Prompt 1 — Name each agency that the Hollywood movie guide below says is after the protagonist.
Prompt 2 — Pick up the Hollywood movie guide below after its last sentence and carry it on in the same voice.
-------- Exercise passage
How to Make a Hollywood Movie – The Manipal Blog Guide

The first scene HAS to be a high-octane action chase in some ‘third world’ country! The actor drives his overpriced car while knocking over the poor people and their vegetable carts and when finally that doesn’t work out; he blows up the whole town just for the kicks!

Welcome! We have a new typical Hollywood movie!

Then the scene shifts to a posh building in USA where the hero celebrates his exploits in a party. The protagonist is usually cynical as hell, has a dark past and has a six-pack. The wife is always complaining about how he doesn’t spend enough time with the family and the children need a dad (a passive aggressive way of saying that if you don’t come home on time, I am going to divorce you). Megan Fox

Then comes the actual plot where the protagonist is in some deep mess and has to leave his family for one last time. The FBI, CIA, Secret Service and every agency in the western world are after that innocent guy. And how do we know that he is innocent? Because some techie pulls out data on the guy and says: A couple of parking tickets aside, the guy is clean!
----------------
-------- Information provided
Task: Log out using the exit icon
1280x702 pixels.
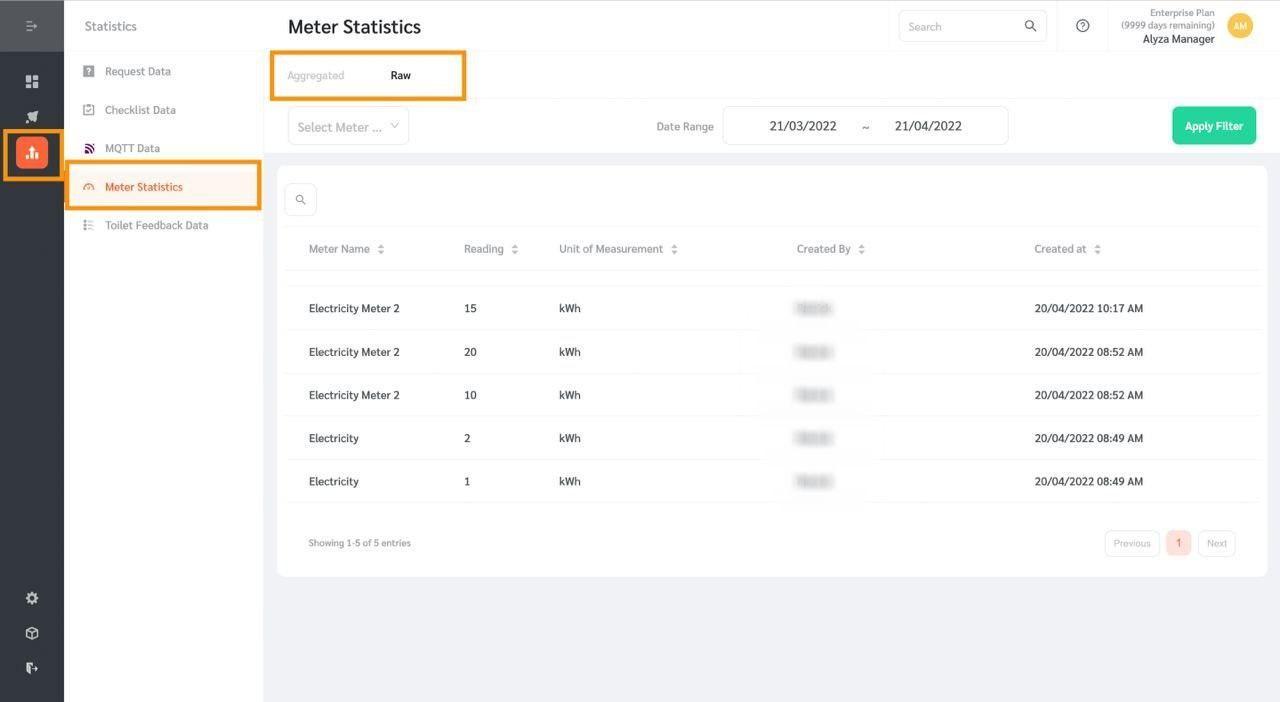Action: pos(31,667)
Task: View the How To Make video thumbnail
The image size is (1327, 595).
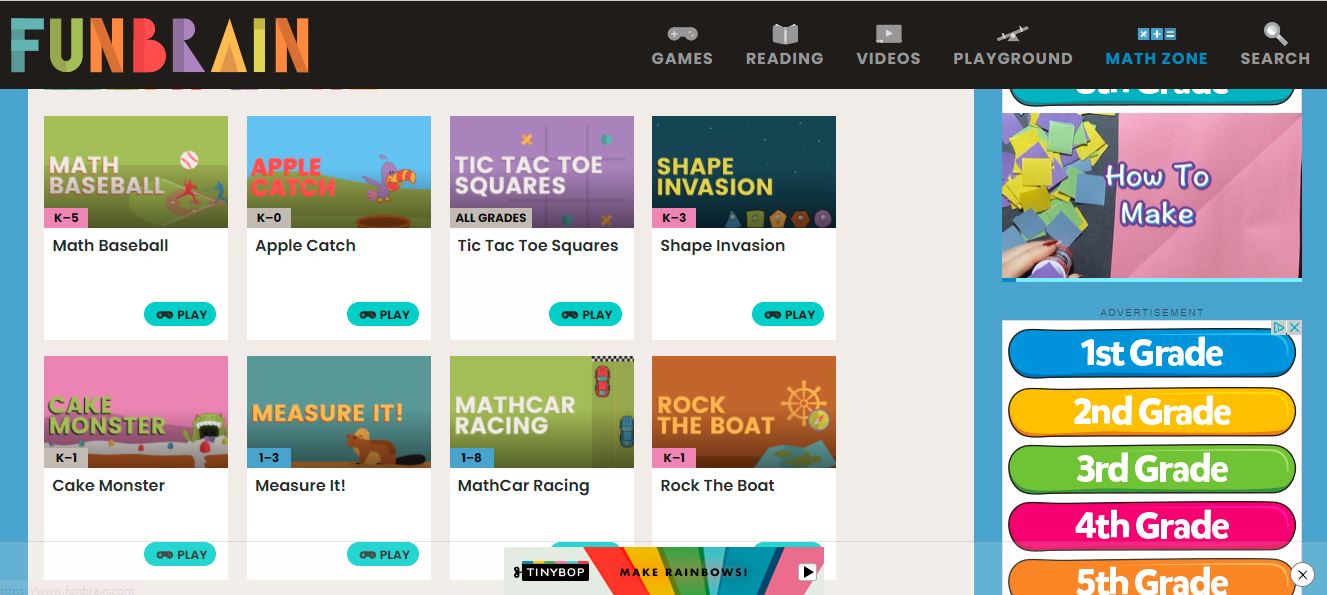Action: 1151,195
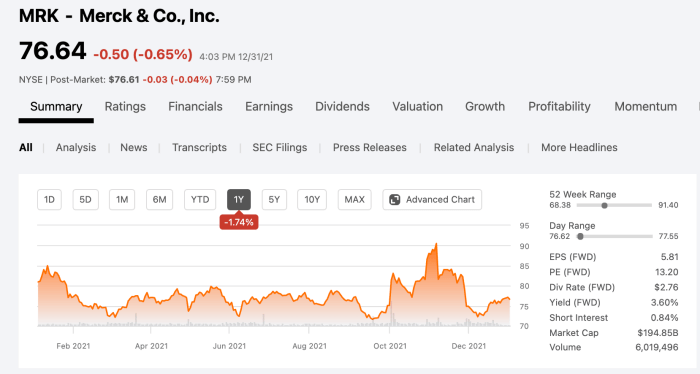
Task: Show SEC Filings headlines
Action: [279, 148]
----------------
Answer box 1 — The FBI, the CIA and the Secret Service.

Answer box 2 —
Then comes the villain who rarely has any facial expression and kills one guy just to show the audience how badass he is. *Chills*

Then finally the guy gets his “team” and they have to do something like break into the high security building with no loopholes except the one that the computer guy always knows. Then they proceed to break a series of international laws. Finally the same high-octane chase scene repeats itself, this time in broad daylight in a ‘first world’ country! Bravo!!

The villain finally runs out of his guys and jumps into the scene. He shoots the hero but only in non-vital organs so that he doesn’t die but the audience is shocked enough. Finally, the actor pulls himself up and kills the guy, and collapses in his own pool of blood.

In the last minute of the movie, he comes out of the hospital and promises his team a sequel while his wife waits for him at the parking lot. They kiss and he promises to be a ghar-jamai so that they don’t get divorced. They walk hand in hand as the credits roll.

In the sequel, it is revealed that he is now divorced and has a drinking problem. And then the whole cycle repeats itself.

PS: Ya! Even their movies are really predictable at times. But predictable plots look good on 3D.